Mosquera et al. reported cerebrovascular complications in 8 patients out of 309 in their series of snakebites (2.6%). Seven of these had hemorrhagic strokes and one person had ischemic stroke.[8] Ischemic strokes following viper bite, although rare, have been documented earlier. Most cases of have been reported from Asia especially South East Asia.[1–5] These ischemic events have occurred a few hours after envenomation unlike our patient who developed a cerebellar infarct after 48 h. Bashir et al reported a 13-year-old girl who developed a right hemiparesis with aphasia 10 h after envenomation[1] while Panicker et al reported the event within 2 h of the bite.[4] However, the cause of cerebral infarction in these reports was not clear. A possible explanation given was that the cerebral infarction could be related to the vessel-damaging toxin in the venom, possibly acting on a pre-existing abnormality in the blood vessel wall. Other possibilities they considered included low-grade dissemination of intravascular coagulopathy and hypotension.[2]

To our knowledge this is the first case of cerebellar ischemic stroke accompanied by neurogenic pulmonary edema following a viper bite although a brainstem infarct has been reported earlier by Lee et al and cerebellar infarct by Mugundhan et al.[79]

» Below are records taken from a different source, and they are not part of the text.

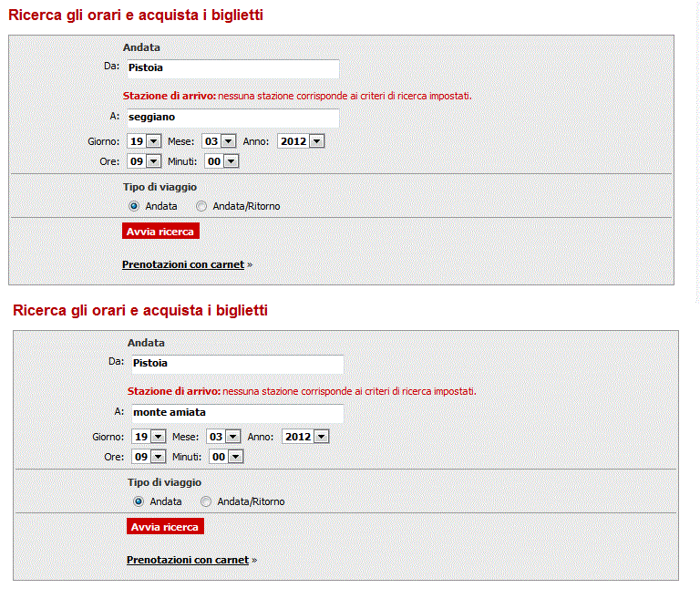Expand the Minuti dropdown in the monte amiata form
The width and height of the screenshot is (700, 599).
(x=225, y=457)

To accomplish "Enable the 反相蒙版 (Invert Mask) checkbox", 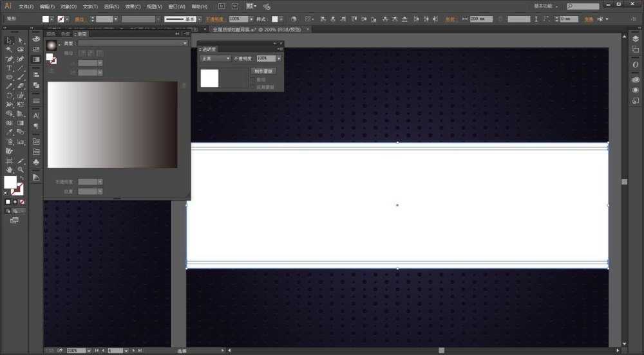I will click(253, 87).
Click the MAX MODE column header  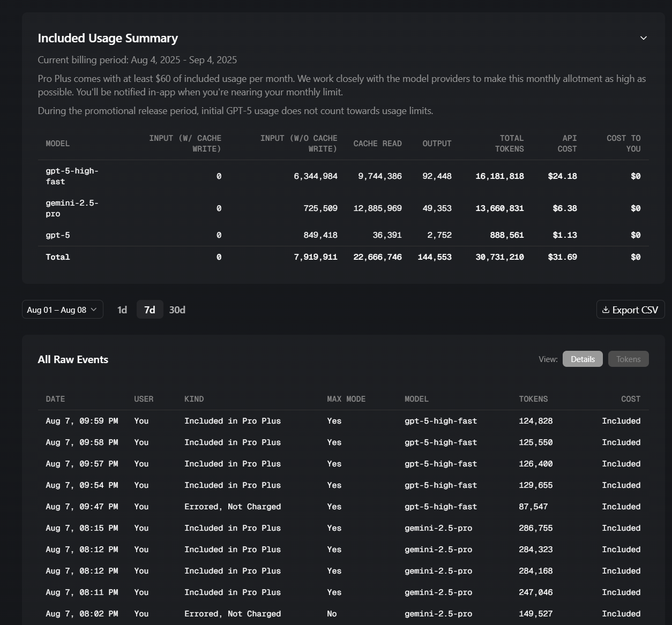(x=346, y=399)
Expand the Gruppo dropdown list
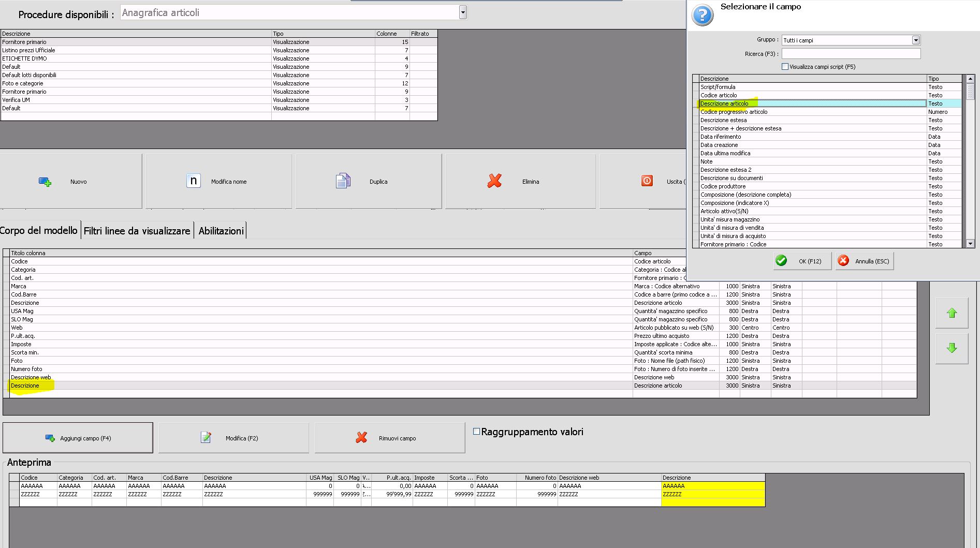The image size is (980, 548). pos(916,40)
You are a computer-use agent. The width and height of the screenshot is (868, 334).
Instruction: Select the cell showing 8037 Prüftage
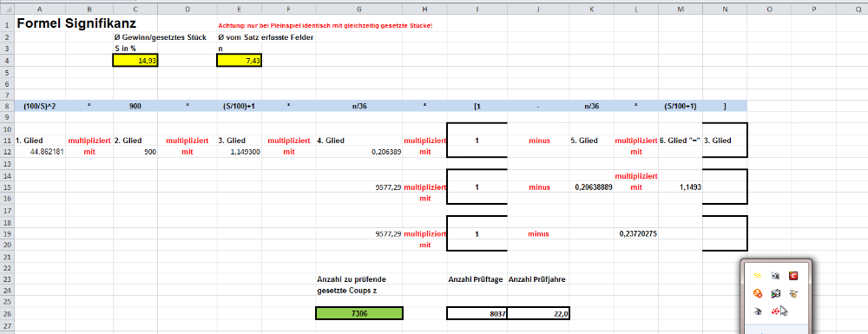coord(477,313)
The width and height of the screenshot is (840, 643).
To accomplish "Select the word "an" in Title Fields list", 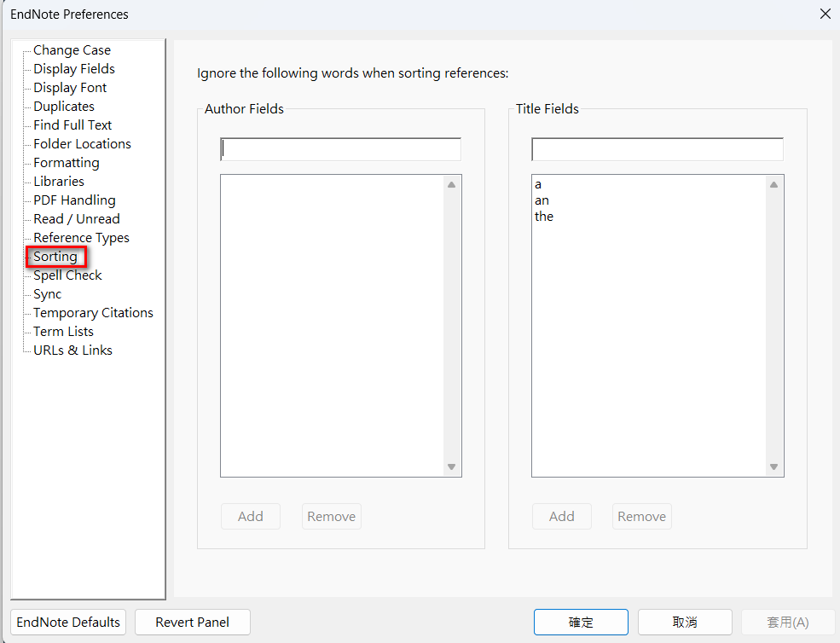I will (542, 200).
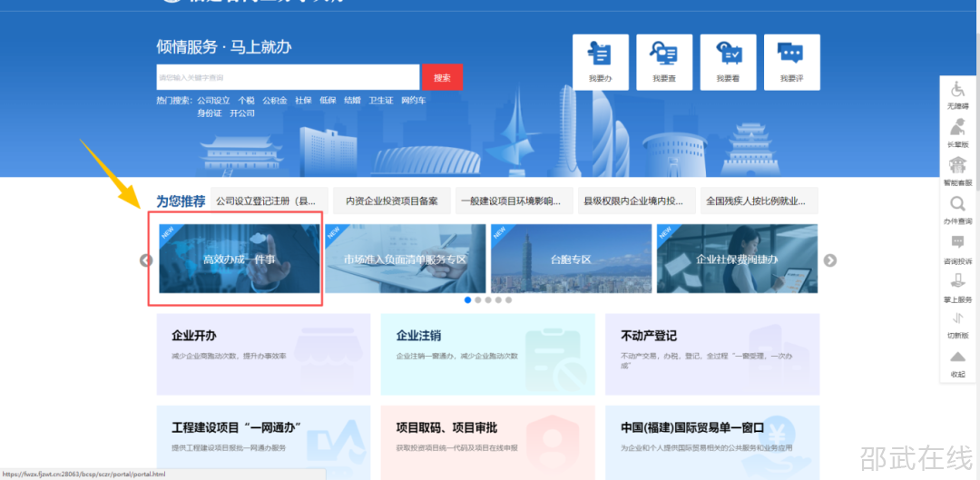Focus the keyword search input field
The height and width of the screenshot is (480, 980).
tap(287, 77)

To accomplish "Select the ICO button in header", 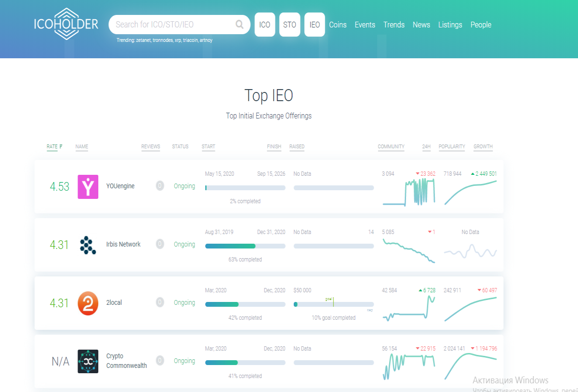I will [x=265, y=25].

The possible explanation for the ischemic infarct in our patient too could be related to microthrombi as a part of consumptive coagulopathy since this was documented by laboratory findings. Other reasons could be venom damaging the endothelial lining of vessel wall leading to thrombosis, venom acting on a pre-existing damaged segment of vessel wall producing thrombosis or occult hypotension although the infarct was not in a watershed territory. The subsequent four-vessel angiography proved that there were no pre-existing vascular abnormalities and also that the present problem reversed.

The patient developed pulmonary edema in the absence of any cardiac disease. This non-cardiogenic pulmonary edema developed temporally in relation to the time when her intracranial pressure was raised due to the cerebellar infarct. Raised intracranial pressure, especially a rapid rise due to a posterior fossa event, may give rise to a burst of autonomic discharge which may raise the hydrostatic pressure in the pulmonary circulation giving rise to pulmonary edema. Other possible explanation for the non-cardigenic pulmonary edema in this patient may be related to vascular endothelial injury due to circulating toxin of the venom or as a part of acute lung injury due to sepsis. However, since the onset of the pulmonary edema was at the same time as the cerebellar infarct with raised intracranial pressure, it is likely to be neurogenic in origin. The pulmonary edema also responded to bringing down the raised intracranial pressure.

Our patient has recovered well after the acute insult. Although on she has no identifiable vascular risk factor and the four-vessel DSA of the brain is normal, we have chosen to continue the antiplatelet drug in view of the possibility of occult damage to the endothelium which may have led to the stroke.